Every line from the one holding "営業拠点TOP (191, 49)" through the final line of the entries is to be reproduced exactly, and no other line.
___ Materials provided
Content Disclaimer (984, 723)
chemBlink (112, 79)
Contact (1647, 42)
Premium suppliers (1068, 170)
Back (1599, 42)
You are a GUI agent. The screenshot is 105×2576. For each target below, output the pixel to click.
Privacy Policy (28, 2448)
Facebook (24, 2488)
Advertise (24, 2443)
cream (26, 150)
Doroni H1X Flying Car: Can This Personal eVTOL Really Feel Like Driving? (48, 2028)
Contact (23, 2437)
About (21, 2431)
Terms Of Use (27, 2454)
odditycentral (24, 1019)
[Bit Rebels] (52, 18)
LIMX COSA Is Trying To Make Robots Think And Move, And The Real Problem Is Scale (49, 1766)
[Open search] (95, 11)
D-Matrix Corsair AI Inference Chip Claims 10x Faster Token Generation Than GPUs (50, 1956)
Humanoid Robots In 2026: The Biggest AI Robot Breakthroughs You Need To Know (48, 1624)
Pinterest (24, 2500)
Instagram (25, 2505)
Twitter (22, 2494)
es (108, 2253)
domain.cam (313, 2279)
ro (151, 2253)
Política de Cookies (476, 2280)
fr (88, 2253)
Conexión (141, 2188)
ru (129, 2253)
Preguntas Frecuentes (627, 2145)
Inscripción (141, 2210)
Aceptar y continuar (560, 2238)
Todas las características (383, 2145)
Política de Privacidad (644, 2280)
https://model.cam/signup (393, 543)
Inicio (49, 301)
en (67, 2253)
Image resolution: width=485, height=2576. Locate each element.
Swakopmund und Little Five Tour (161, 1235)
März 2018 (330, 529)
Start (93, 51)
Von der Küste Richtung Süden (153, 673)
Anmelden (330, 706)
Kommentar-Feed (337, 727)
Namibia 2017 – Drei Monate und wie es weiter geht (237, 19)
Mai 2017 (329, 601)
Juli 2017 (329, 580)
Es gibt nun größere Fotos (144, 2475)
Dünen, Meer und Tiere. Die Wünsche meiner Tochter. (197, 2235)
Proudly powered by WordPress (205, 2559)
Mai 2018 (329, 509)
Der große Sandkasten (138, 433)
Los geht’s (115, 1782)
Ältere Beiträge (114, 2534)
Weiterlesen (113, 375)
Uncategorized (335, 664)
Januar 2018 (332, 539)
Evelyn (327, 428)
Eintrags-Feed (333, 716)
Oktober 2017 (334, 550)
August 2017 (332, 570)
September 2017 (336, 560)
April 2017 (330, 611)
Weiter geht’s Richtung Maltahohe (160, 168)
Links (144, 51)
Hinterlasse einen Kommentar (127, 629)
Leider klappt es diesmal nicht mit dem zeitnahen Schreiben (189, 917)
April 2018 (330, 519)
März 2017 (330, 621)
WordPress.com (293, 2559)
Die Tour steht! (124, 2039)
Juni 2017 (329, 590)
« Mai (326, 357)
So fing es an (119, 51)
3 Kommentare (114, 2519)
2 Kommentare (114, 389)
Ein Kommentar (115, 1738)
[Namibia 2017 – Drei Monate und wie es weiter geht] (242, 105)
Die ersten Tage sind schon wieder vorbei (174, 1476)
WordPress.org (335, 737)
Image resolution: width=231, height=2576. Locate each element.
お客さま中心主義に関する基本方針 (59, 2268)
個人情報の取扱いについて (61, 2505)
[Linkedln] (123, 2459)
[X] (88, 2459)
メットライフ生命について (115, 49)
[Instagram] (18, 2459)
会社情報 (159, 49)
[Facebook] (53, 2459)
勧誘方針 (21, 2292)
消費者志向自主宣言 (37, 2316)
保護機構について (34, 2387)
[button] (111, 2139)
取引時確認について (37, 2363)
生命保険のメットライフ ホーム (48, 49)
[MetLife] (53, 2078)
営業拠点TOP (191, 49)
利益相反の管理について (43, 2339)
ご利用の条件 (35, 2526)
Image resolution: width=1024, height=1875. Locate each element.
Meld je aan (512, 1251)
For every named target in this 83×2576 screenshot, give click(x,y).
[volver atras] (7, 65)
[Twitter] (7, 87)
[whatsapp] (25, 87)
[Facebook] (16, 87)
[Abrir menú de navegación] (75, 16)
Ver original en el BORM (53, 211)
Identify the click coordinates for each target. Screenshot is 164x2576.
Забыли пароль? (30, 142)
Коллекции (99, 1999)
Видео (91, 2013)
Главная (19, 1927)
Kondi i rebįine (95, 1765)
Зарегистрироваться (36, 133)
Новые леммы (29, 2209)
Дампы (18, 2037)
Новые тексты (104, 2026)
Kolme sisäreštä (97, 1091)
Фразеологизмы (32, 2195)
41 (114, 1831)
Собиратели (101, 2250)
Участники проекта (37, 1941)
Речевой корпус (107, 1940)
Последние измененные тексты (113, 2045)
______
[Written response]
営業拠点TOP (191, 49)
利益相反の管理について (43, 2339)
ご利用の条件 (35, 2526)
Image resolution: width=1024, height=1875. Locate each element.
Meld je aan (512, 1251)
For every named target in this 83×2576 screenshot, give click(x,y).
[volver atras] (7, 65)
[Twitter] (7, 87)
[whatsapp] (25, 87)
[Facebook] (16, 87)
[Abrir menú de navegación] (75, 16)
Ver original en el BORM (53, 211)
Identify the click coordinates for each target. Screenshot is 164x2576.
Забыли пароль? (30, 142)
Коллекции (99, 1999)
Видео (91, 2013)
Главная (19, 1927)
Kondi i rebįine (95, 1765)
Зарегистрироваться (36, 133)
Новые леммы (29, 2209)
Дампы (18, 2037)
Новые тексты (104, 2026)
Kolme sisäreštä (97, 1091)
Фразеологизмы (32, 2195)
41 (114, 1831)
Собиратели (101, 2250)
Участники проекта (37, 1941)
Речевой корпус (107, 1940)
Последние измененные тексты (113, 2045)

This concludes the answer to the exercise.